Now in its eighth year, The Outlook for Someday challenge asks young people to make a short sustainability-related film. It can be any genre, filmed withany camera and any length up to five minutes. This year's entry deadline is September 12.
Winning films receive fantastic prizes and, last year, acclaimed New Zealand and Hollywood film-maker Andrew Adamson handed out the awards at a red-carpet ceremony in Auckland.
Winners have also gone on to achieve international recognition. Arboraceous, made in 2012 by the then 16-year-old Natasha Bishop, became the youngest-ever nominee and award winner at the Japan Wildlife Film Festival in 2013, and Aboraceous also achieved a US premiere at the Environmental Film Festival in the nation's capital in Washington DC in March this year.
Arboraceous and other winners from the past three years have just been selected as finalists in some of the most prestigious environmental and youth film festivals in the world. Eight films have received twelve nominations in three international festivals.
The 'green Oscars' - the Wildscreen Panda Awards in the United Kingdom - has nominated both Arboraceous and 15 Ways, which was made in 2013 by Aucklander Michelle Vergel de Dios, for their Youth Award.
Only four films from around the world were nominated for this award, making Natasha and Michelle's nominations a coup for New Zealand and The Outlook for Someday film challenge.
Seoul International Youth Film Festival has selected Hunter Meets Pollution Queen by Upokongaro Film-making Club - a team of five young people from Upokongaro near Whanganui, who were 10-12 years old when they made the film in 2013; and Today Is the Day by Better Than Mike Productions - a team of 10 young people from Hamilton, who were 14-18 years old when they made their film in 2013. Both films will screen in competition in Seoul.

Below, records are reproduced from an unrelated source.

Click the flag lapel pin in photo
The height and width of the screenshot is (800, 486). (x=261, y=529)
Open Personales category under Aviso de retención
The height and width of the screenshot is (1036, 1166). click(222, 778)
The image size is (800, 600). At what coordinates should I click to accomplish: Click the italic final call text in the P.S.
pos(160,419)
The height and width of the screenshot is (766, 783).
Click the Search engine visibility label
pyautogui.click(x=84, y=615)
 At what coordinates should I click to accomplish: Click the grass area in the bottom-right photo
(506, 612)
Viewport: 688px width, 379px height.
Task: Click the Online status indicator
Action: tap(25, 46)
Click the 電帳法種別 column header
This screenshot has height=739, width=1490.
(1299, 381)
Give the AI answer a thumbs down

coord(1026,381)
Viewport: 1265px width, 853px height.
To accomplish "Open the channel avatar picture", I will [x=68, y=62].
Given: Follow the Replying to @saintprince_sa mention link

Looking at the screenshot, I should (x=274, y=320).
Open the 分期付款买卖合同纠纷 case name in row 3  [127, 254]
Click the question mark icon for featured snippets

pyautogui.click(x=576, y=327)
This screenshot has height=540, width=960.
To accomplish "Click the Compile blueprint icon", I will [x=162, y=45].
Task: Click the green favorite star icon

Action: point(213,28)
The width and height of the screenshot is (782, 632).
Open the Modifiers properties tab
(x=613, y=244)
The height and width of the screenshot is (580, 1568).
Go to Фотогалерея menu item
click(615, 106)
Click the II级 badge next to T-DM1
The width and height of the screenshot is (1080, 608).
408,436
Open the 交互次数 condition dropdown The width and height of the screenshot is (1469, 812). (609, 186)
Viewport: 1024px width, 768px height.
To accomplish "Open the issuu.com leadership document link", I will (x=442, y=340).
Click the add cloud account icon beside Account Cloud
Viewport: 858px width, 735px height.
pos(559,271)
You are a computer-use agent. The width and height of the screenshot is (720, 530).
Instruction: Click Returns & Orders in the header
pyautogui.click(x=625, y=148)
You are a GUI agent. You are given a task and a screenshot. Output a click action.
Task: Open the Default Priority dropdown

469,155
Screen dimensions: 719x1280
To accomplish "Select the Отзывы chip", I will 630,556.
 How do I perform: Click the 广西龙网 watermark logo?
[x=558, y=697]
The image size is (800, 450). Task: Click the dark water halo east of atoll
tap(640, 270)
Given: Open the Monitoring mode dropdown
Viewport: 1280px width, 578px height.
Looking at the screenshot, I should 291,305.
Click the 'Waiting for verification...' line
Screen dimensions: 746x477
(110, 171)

Green Screen International Wildlife Film Festival in Germany has also selected six films: Arboraceous; Today is the Day; I'm A Little Molecule Of H2O by a team from Avalon Intermediate School in Lower Hutt led by their teacher Paascalino Schaller in 2013; The Bin Mistake, made in 2012 by a team from the University of Auckland, AUT and the Manukau Institute of Technology; Renno, made in 2011 by Christopher Williams from Gisborne; and Environmental Man, made in 2011 by Nathan Thomas from Auckland.
At Green Screen, young New Zealand film-makers and The Outlook for Someday are responsible for five of the seven international finalists in the Best Short Film for Kids category, and for three of the eight finalists in the Wild Laugh category.